DOP31 Gut metabolomic and compositional signatures predict response to treatment with exclusive enteral nutrition in children with active Crohn’s disease

Abstract

Abstract Background Predicting response to treatment with exclusive enteral nutrition (EEN) in paediatric Crohn’s disease (CD) can lead to more personalised, cost-effective, and efficacious therapy. We explored the ability of pre-treatment clinical and multi-omics parameters to predict faecal calprotectin (FCal) levels at EEN completion. Methods In 37 children [median (IQR), 12.4y (10.1, 15.0)] with active CD, disease parameters, dietary intake, 19 inflammatory cytokines, and 92 plasma inflammation-related proteomic markers in plasma, diet-related bacterial metabolites and 1H NMR metabolomics in faeces, as well as the faecal, duodenal, ileal, ascending and descending colon microbiome (16S rRNA sequencing), and dietary intake were measured prior to EEN initiation. Fifteen children responded to EEN (RS) and 12 not (non-RS) using a FCal cut-off <300. Results Disease and host immunological parameters did not predict FCal levels at EEN completion.
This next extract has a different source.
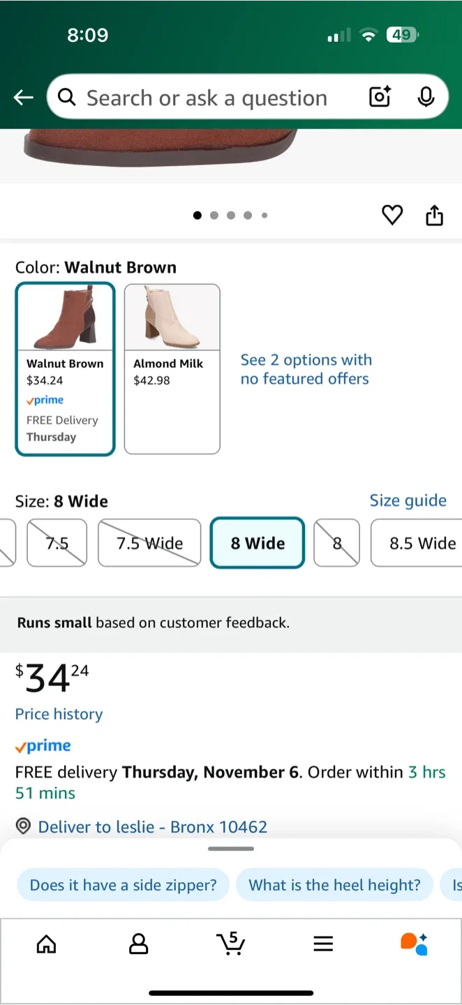
Task: View the cart with 5 items
Action: pos(231,944)
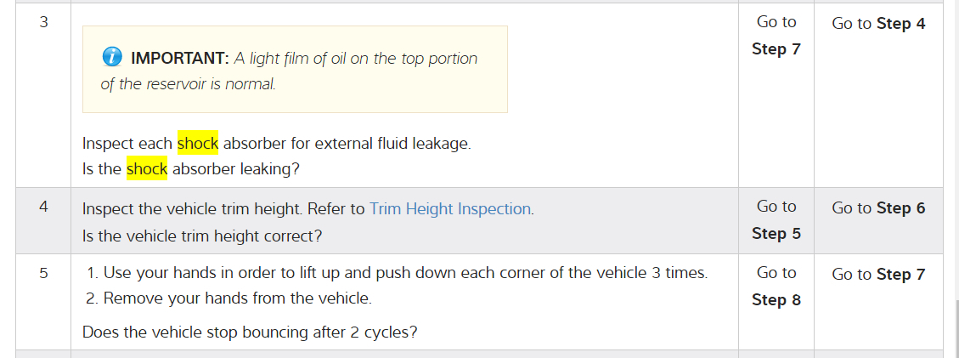959x358 pixels.
Task: Click the bold IMPORTANT label in the note
Action: point(180,59)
Responders had lower fibre intake, half the concentration of butyrate, acetate, phenylacetate and higher bacterial richness, in faeces, than non-RS. A model trained with the discriminant duodenal operational taxonomic units (OTUs) demonstrated a sensitivity of 67%, specificity of 90% and positive predictive value of 80% to differentiate RS from non-RS. The predictive ability of the faecal and the microbiomes of other mucosal sites was inferior to that of the duodenum. In multicomponent prediction including all datasets and faecal microbiome, higher levels of phenylacetate and relative abundance of OTU of Bacteroides, were predictive of non-RS with a sensitivity of 73%, specificity of 81% and positive predictive value of 73%. Replacing the faecal with the duodenal microbiome in a subset of participants (n=14), produced a model with 100% accuracy to predict RS from non-RS. The single most important variable in this model was a Lachnospira OTU which was absent in all RS but highly abundant in non-RS. Conclusion We identified pre-treatment microbial signals and diet-related metabolites which may comprise targets for pre-treatment optimisation and personalised nutritional therapy in CD.